▶ TO BE DONE
1. Repeat the part of the LED lighting passage starting at "Plants use light" and ending at "followed me in.", keeping every word unchanged.
2. Please shorten the paragraph of the LED lighting passage that begins "Last summer I was in ecuador", keeping its main facts.
3. Resume the LED lighting passage, writing on from its final sentence.

▶ SELECTED PASSAGE
○ ○ ○ ○ ○

Plants use light energy and convert it to tissue. If the LED uses less energy to make light then the laws of physics say that there is therefore less energy in that light. So regardless of the UV issue, it seems to me the laws of physics makes LED use to grow plants spurious.
In physics, you can't get something for nothing.
Or maybe they produce way less heat.
Last summer I was in ecuador and I had an LED based headlamp. After the sun went down, there was a CONE of insects swarming in the light of the lamp (the headlamp was my hand- having it on my actual head would prove more than disgusting). This happened with my LED based flashlight as well, and if I had either light on while I was getting into my tent, I would have to sleep with many dozen of the critters that had followed me in.

○ ○ ○ ○ ○

▶ DATASET EXCERPT

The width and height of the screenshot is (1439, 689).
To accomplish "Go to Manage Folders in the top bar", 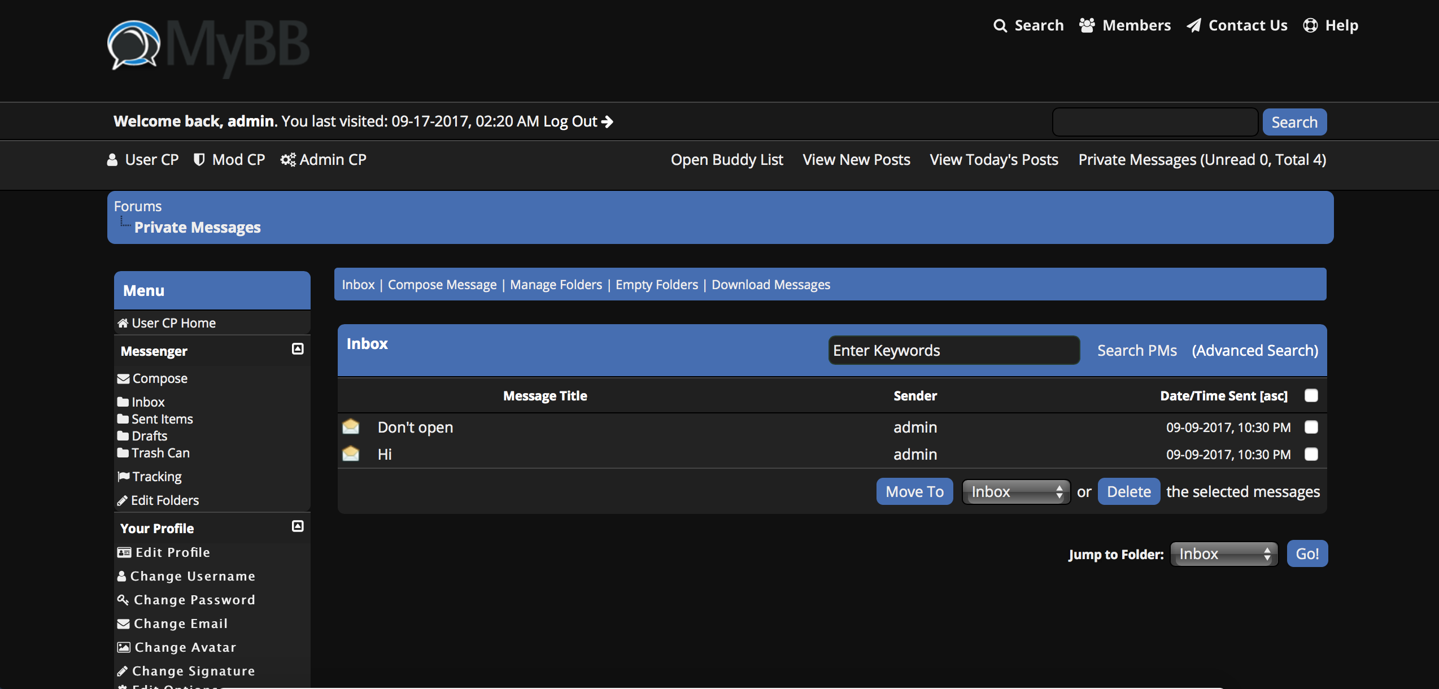I will (556, 285).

○ ○ ○ ○ ○

▶ EXERCISE RESPONSES
1.
Plants use light energy and convert it to tissue. If the LED uses less energy to make light then the laws of physics say that there is therefore less energy in that light. So regardless of the UV issue, it seems to me the laws of physics makes LED use to grow plants spurious.
In physics, you can't get something for nothing.
Or maybe they produce way less heat.
Last summer I was in ecuador and I had an LED based headlamp. After the sun went down, there was a CONE of insects swarming in the light of the lamp (the headlamp was my hand- having it on my actual head would prove more than disgusting). This happened with my LED based flashlight as well, and if I had either light on while I was getting into my tent, I would have to sleep with many dozen of the critters that had followed me in.

2. Last summer in Ecuador, the writer's LED headlamp, held in hand rather than worn, drew a cone of swarming insects after sunset. An LED flashlight did the same. Having either light on while getting into the tent meant sleeping with many dozens of insects that had followed inside.

3.
This is of course anecdotal, and I don't intend for you to infer that this will be the case for you. In Ecuador there were quite the orders of magnitude more insects present compared with the US, and many fewer light sources to draw them in with. This may therefore be treated as a "less visible" light rather than a completely "invisible" light as implied by the article.
Note that "bug lights" are *yellow* for a reason -- insects are attracted to blue light as well as UV (google it). They are less attracted as you go up in wavelength in the spectrum. So some *yellow* to *red* LEDs might not attract insects. Maybe green would be okay too -- or better than white or blue anyway.